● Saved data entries

□ □ □ □

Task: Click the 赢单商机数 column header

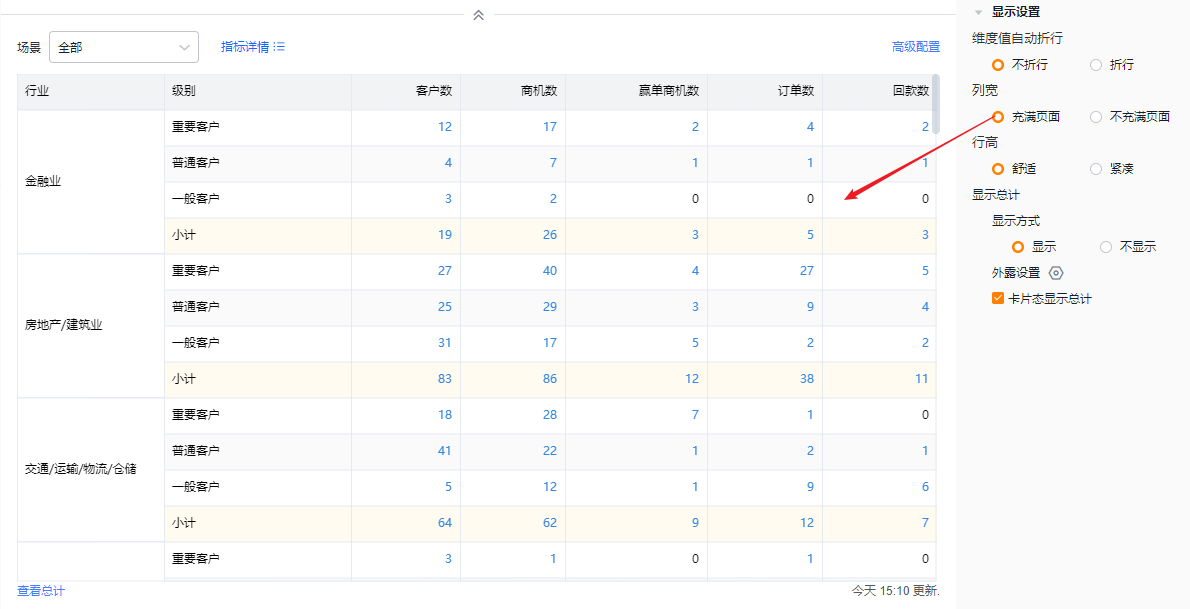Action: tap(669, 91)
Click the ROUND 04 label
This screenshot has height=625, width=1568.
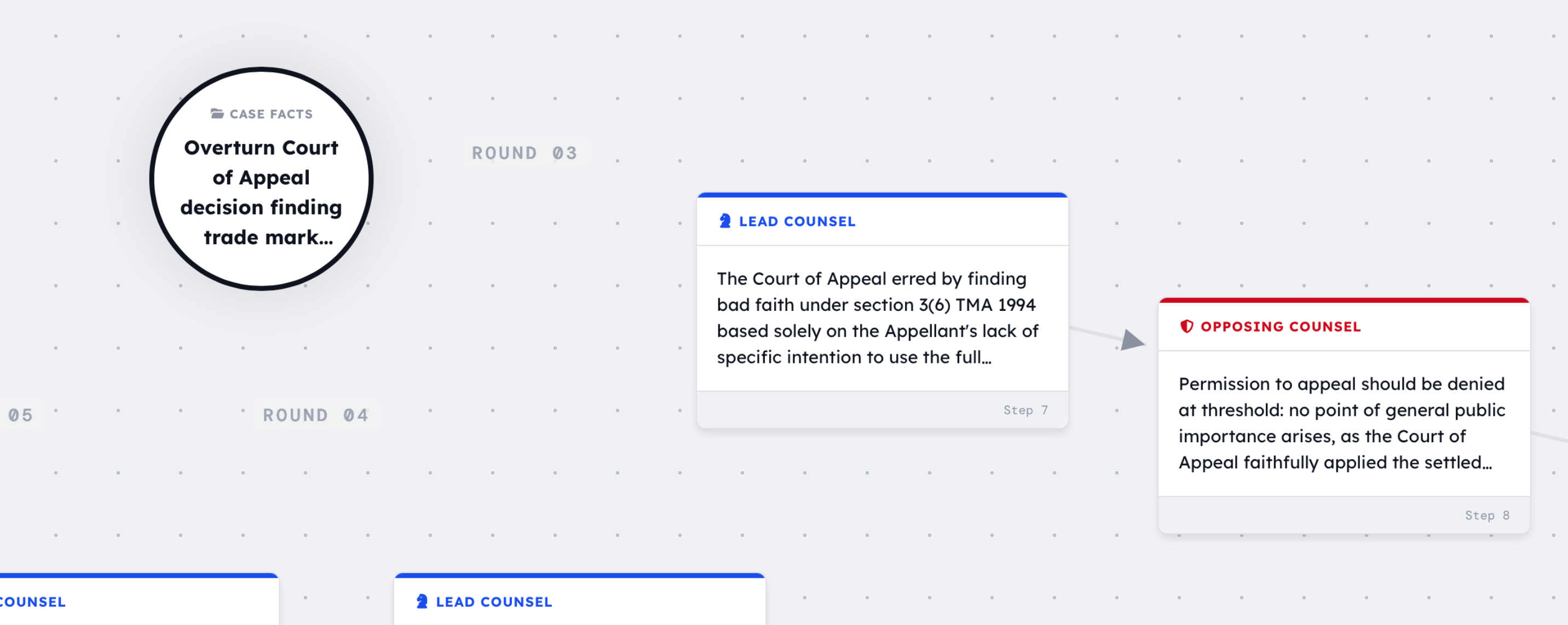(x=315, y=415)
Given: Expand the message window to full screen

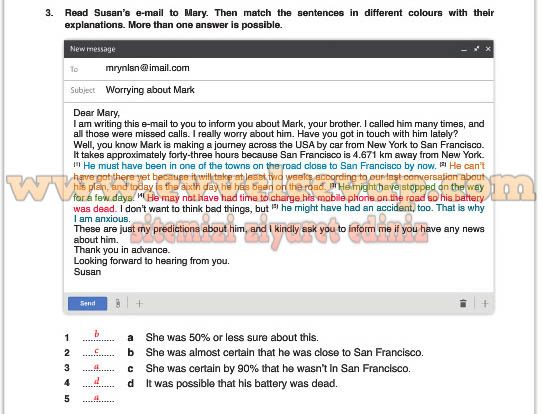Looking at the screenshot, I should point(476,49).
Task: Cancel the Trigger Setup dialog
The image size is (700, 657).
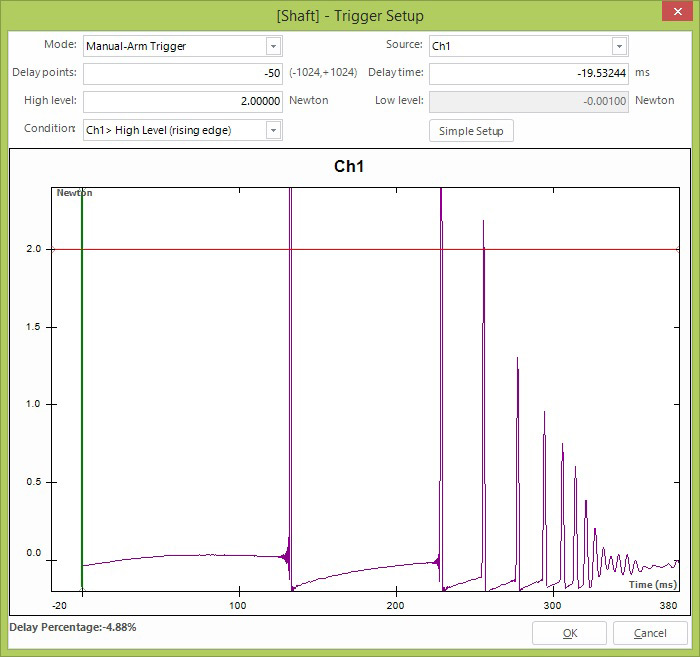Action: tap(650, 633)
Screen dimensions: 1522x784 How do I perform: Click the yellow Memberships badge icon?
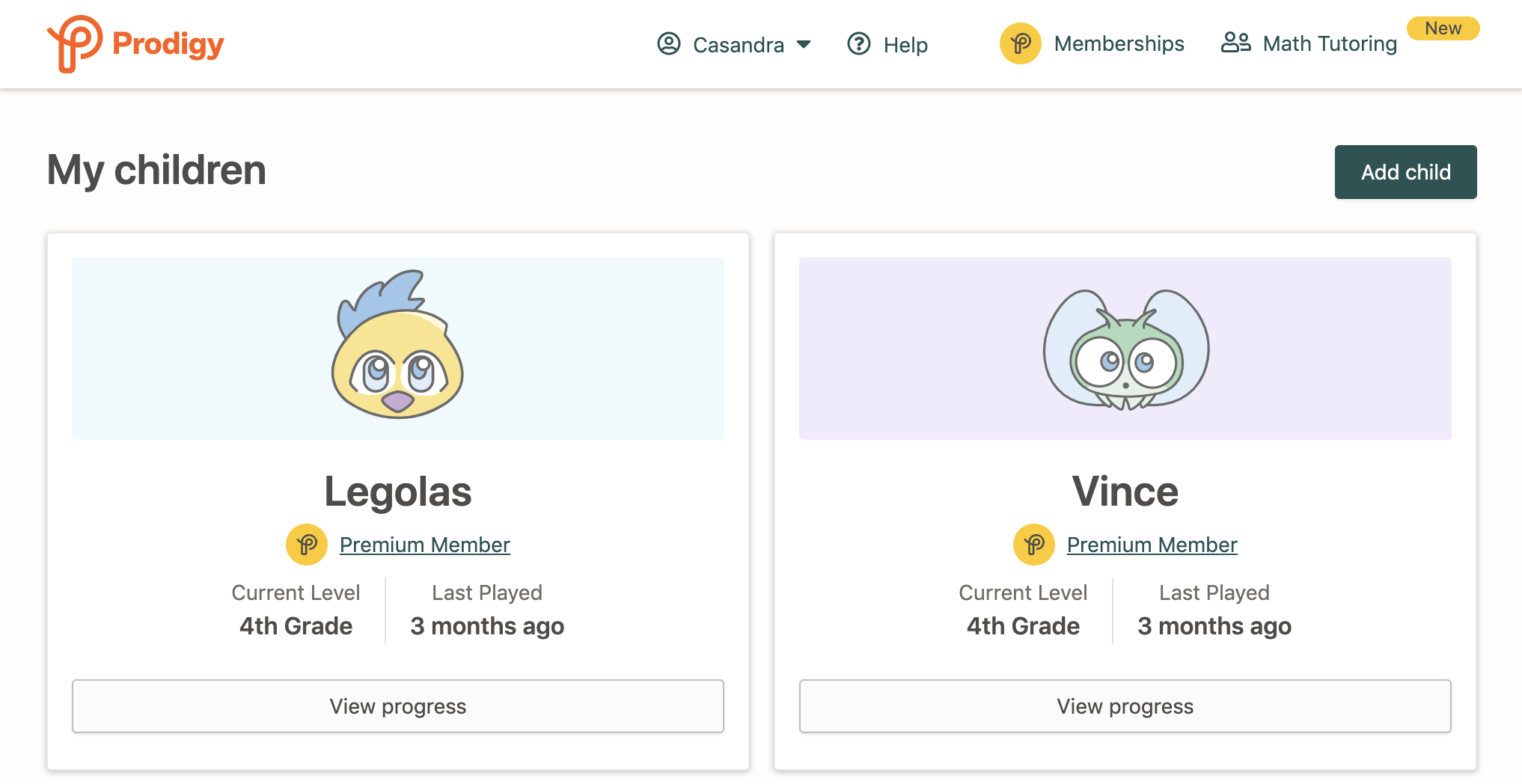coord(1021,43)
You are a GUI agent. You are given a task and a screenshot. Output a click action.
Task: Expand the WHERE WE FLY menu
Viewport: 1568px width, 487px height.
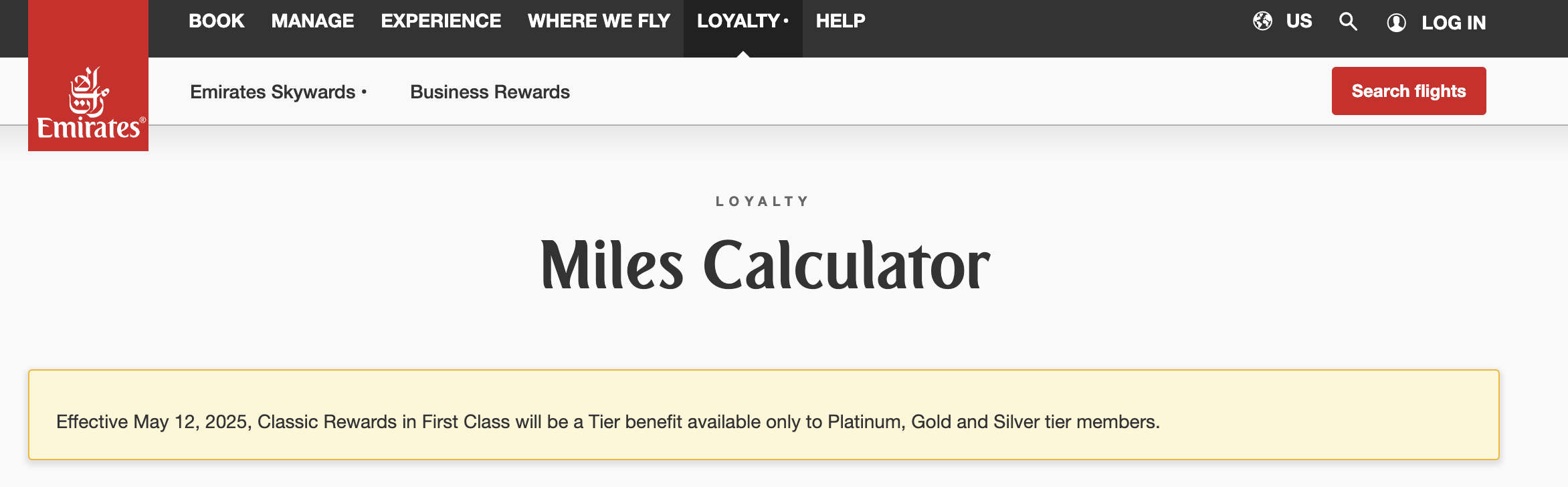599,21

□ □ □ □

● Exercise description
Take the entries above and copy exactly the lines starting at the one with "This screenshot has height=625, width=1568." and ending at the one with "You are a GUI"; nothing outside that span, and no pictures.

● Expected answer
This screenshot has height=625, width=1568.
(x=315, y=415)
Given: Expand the message window to full screen

Looking at the screenshot, I should point(476,49).
Task: Cancel the Trigger Setup dialog
The image size is (700, 657).
Action: tap(650, 633)
Screen dimensions: 1522x784 How do I perform: Click the yellow Memberships badge icon?
coord(1021,43)
You are a GUI agent. You are given a task and a screenshot. Output a click action.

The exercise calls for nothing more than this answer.